Source document:
=== Begin Enclosure ===

France’s Macron in last-ditch bid to halt EU election battering

With Emmanuel Macron's party badly lagging behind the French far right in opinion polls ahead of June's European Parliament election, the president hopes a set-piece speech on Europe on Thursday can help close the gap.

France's Macron in last-ditch bid to halt EU election battering

With his emphasis on, “strategic autonomy” for Europe in the economy and defence, many see subsequent events like the Covid pandemic and Russia’s invasion of Ukraine validating Macron’s vision.

But the minister acknowledged that the president’s star power might be “less powerful than in 2019”, when voters last picked the Brussels parliament.

Macron’s popularity has been battered by two years of minority government and contentious reforms on issues including pensions and immigration.

Polls show that inflation driven by successive crises is also a top concern for people feeling the pinch in their weekly shopping.

Surveys point to support in the high teens for Macron’s centrist party, well below the far-right Rassemblement National (RN) at around 30 percent, while the Socialists are snapping at the presidential camp’s heels for second place.

“It would be a real earthquake if the president’s majority came third” in the European elections, said political scientist Bruno Cautres.

=== End Enclosure ===

Given data:

=== Begin Enclosure ===

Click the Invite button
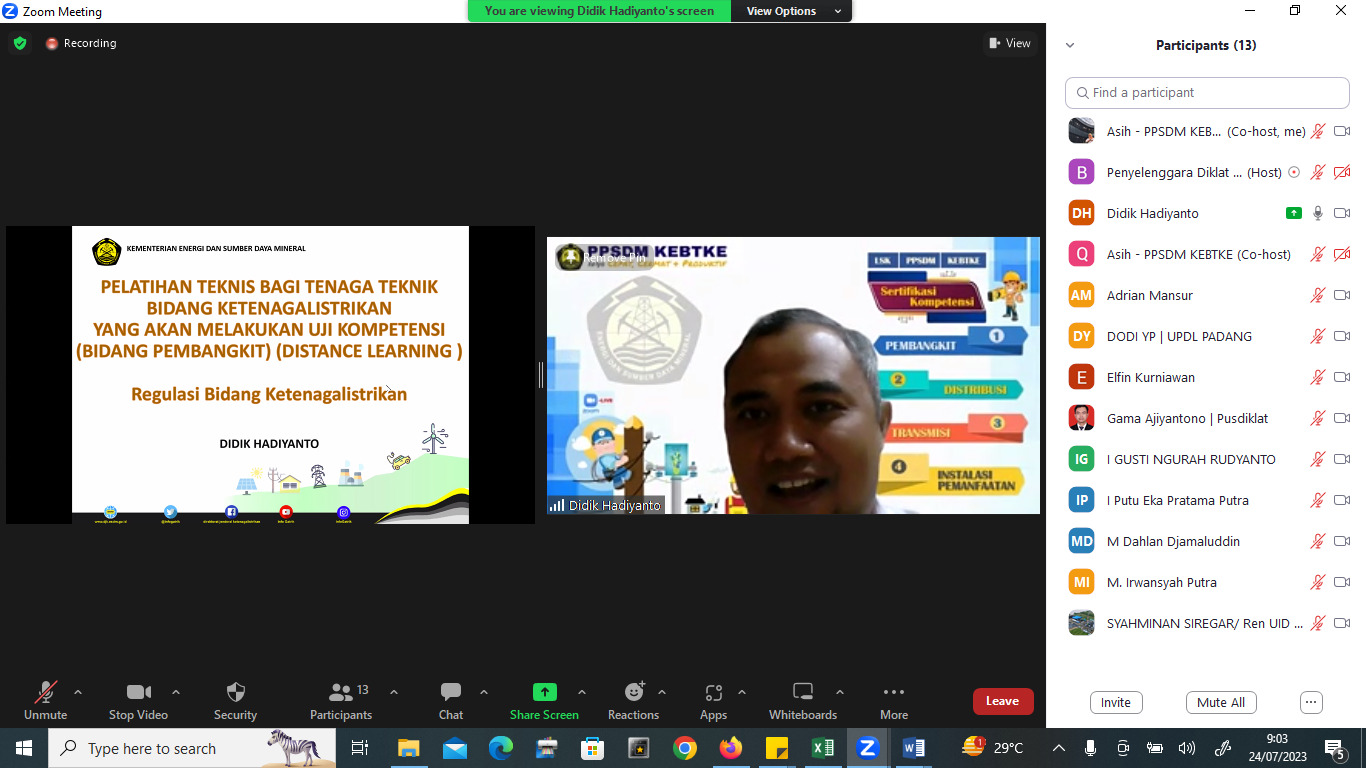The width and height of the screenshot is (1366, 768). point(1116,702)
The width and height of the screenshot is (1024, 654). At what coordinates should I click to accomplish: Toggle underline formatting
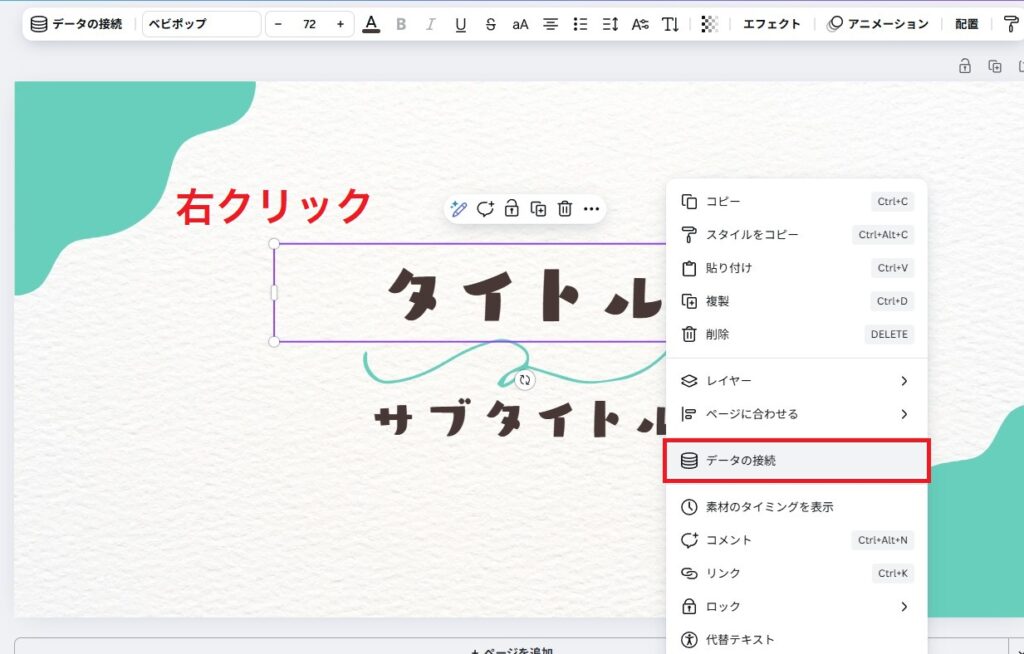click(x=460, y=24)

=== End Enclosure ===

What to do: List every political party the article on Macron's European election campaign describes in terms of poll standing.

Response to this exercise:
- Macron's centrist party
- Rassemblement National (RN)
- the Socialists